What happens during Georgia probate?

| Jan 11, 2021 | Firm News |

If you have heard of probate, you have probably also heard that it can be costly and time-consuming. However, if you live in Georgia, your heirs may have options when it comes to your estate.

Review the Georgia probate process so these details can inform your estate plans.

Types of probate

Georgia distinguishes between common form and solemn form probate. Most estates use common form probate, in which the executor files a petition asking the court to allow him or her to administer the estate.
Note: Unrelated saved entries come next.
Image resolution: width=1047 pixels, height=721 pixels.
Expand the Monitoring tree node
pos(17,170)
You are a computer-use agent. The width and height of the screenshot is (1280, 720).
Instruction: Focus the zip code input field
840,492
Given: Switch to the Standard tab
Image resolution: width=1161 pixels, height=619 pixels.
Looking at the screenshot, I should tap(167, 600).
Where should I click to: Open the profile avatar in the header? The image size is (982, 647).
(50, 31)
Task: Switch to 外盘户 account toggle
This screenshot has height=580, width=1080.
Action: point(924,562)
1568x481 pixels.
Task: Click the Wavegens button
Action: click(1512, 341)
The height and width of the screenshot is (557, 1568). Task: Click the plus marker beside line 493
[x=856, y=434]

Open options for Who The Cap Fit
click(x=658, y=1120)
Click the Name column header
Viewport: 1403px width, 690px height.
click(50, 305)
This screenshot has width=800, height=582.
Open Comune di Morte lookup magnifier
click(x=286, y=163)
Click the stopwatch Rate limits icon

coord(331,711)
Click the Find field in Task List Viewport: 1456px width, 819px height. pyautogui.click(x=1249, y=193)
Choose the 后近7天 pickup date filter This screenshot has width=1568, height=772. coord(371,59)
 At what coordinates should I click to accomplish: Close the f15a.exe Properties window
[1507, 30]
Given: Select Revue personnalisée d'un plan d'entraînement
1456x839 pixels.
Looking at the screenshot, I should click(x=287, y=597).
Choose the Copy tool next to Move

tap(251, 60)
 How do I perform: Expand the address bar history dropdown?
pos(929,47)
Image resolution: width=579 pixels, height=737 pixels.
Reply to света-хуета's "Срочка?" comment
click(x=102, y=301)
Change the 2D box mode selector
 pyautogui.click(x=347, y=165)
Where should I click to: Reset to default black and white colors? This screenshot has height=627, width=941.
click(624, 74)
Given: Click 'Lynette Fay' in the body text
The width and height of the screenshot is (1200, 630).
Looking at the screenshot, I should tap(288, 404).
With solemn form probate, your executor must first notify all potential heirs. This includes anyone who would have inherited property if you died without a will. If you think a long-lost relative might contest the will, consider this type of probate.

The probate process

Some assets do not require probate in Georgia. Exempt property includes:

  • Assets you placed in a revocable living trust
  • Assets for which you have named a beneficiary, such as life insurance policies and retirement accounts
  • Assets you owned along with a survivor, such as real estate you share with a spouse

If you own assets outside these categories, your named executor or personal representative will start the probate process. He or she must gather and value all estate assets, pay taxes on behalf of the state, deal with possible creditor claims, and distribute property to your heirs in accordance with your wishes.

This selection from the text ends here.